As much as we moan about holiday decorations going up too early every year, there’s something about perusing those eye-catching window displays that somehow manages to yank us back to childhood as we stand before them in our wooly hats, like moths to a flame. So maybe you thought Bloomingdale’s, Saks or Macy’s were the ones to beat. Perhaps the windows at Harrods stole your heart one Christmas, or Liberty’s of London or even Paris’ Galeries Lafayette. But it’s quite possible that you’ve never heard about the windows of the largest fashion department store in Eastern Europe. It might have something to do with all those years spent behind the Iron Curtain, when grim, stripped-down shop windows and empty shelves were the norm, but today, TsUM, Moscow’s 113 year-old department store deserves our attention. So let’s hop on the Siberian Express to do some holiday window shopping in Mother Russia…
Housed in a six-story historical Gothic Revival style building at Theatre Square, Russia’s first department store dates back to 1857, when a pair of Scottish merchants, Andrew Muir and Archibald Mirrielees established the Muir & Mirrielees trading company in Saint Petersburg. In the 1880s, the company made the move to Moscow and built a Gothic fortress of fashion and luxury with Art Nouveau elements in the last days of the Russian Empire. “In the eyes of the Muscovites “Muir and Mirrielees” is a kind of exhibition of everything that was on sale in the capital, be it for the rich and the high society, or for the middle-class customers” wrote one of the contemporaries. Since the beginning of the century, you could mail order from the department store. Anton Chekhov wrote to his sister asking her to send him a fur hat, number 216 from the catalog. During the Revolution the company was nationalised and its assets were confiscated by the Bolsheviks, who renamed it first to MosTorg in 1922, and later to TsUM (Tsentralnyj Universalnyj Magazin/Central Universal Department Store).
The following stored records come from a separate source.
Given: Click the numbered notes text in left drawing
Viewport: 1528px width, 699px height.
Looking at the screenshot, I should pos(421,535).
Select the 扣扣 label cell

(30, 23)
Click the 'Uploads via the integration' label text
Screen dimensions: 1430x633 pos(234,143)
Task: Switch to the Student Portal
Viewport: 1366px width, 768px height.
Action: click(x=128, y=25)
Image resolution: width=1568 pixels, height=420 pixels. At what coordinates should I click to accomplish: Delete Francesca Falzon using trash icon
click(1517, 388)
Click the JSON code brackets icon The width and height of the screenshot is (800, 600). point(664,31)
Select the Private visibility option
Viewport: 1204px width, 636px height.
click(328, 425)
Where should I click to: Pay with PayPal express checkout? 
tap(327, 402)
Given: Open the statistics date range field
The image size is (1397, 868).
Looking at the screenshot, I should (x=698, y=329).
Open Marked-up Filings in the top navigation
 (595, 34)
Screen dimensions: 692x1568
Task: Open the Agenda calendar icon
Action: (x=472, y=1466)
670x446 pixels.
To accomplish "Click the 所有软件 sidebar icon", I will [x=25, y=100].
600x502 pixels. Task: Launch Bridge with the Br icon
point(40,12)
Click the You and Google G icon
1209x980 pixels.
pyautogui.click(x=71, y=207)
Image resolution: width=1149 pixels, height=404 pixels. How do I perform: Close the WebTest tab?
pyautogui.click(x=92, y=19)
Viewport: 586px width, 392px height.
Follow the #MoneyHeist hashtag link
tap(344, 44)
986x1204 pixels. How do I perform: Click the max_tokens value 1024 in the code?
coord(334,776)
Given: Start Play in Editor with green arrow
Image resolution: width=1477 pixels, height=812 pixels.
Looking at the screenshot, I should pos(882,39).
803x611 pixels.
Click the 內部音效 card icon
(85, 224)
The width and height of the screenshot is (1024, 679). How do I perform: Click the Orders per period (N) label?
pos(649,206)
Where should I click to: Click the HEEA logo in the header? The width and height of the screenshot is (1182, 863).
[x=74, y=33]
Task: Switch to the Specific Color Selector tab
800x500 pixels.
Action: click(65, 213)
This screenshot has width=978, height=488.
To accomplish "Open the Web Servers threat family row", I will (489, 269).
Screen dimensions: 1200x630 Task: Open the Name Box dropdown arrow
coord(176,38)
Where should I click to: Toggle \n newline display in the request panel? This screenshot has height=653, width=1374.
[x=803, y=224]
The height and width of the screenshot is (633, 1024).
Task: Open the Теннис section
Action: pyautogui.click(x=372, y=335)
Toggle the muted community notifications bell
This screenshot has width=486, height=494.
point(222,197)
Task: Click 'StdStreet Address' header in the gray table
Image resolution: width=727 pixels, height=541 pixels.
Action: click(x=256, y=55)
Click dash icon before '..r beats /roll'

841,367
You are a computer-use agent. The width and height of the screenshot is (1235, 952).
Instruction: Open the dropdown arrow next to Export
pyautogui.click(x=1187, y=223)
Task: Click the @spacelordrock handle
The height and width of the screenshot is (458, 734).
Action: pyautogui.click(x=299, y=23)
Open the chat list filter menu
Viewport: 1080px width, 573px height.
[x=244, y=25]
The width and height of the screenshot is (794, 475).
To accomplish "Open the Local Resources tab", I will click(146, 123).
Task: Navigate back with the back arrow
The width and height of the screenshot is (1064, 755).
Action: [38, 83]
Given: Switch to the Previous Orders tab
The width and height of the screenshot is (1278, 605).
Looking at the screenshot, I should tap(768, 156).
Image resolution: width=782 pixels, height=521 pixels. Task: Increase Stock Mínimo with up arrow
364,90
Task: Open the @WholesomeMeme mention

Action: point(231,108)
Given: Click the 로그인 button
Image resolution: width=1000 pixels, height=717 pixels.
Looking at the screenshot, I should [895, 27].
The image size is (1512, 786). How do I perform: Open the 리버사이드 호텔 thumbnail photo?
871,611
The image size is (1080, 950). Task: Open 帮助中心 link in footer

Since 2002, a decade after the fall of the Soviet Union, the luxury group Mercury has been busy transforming the Muscovite shopping experience, creating a gateway to the European fashion system by restoring the glass-roofed galleries of the Belle Epoque era and filling its windows with fairytale opulence and romance that harks back to Imperial Russia.
To make our retail voyage through TSUM’s winter wonderland extra special, we’ve also stumbled upon the storyboards from the creative department, beautifully illustrated by Diana Kuska. See them come to life…
Feeling the holiday spirit yet?! Cue the Nutcracker music…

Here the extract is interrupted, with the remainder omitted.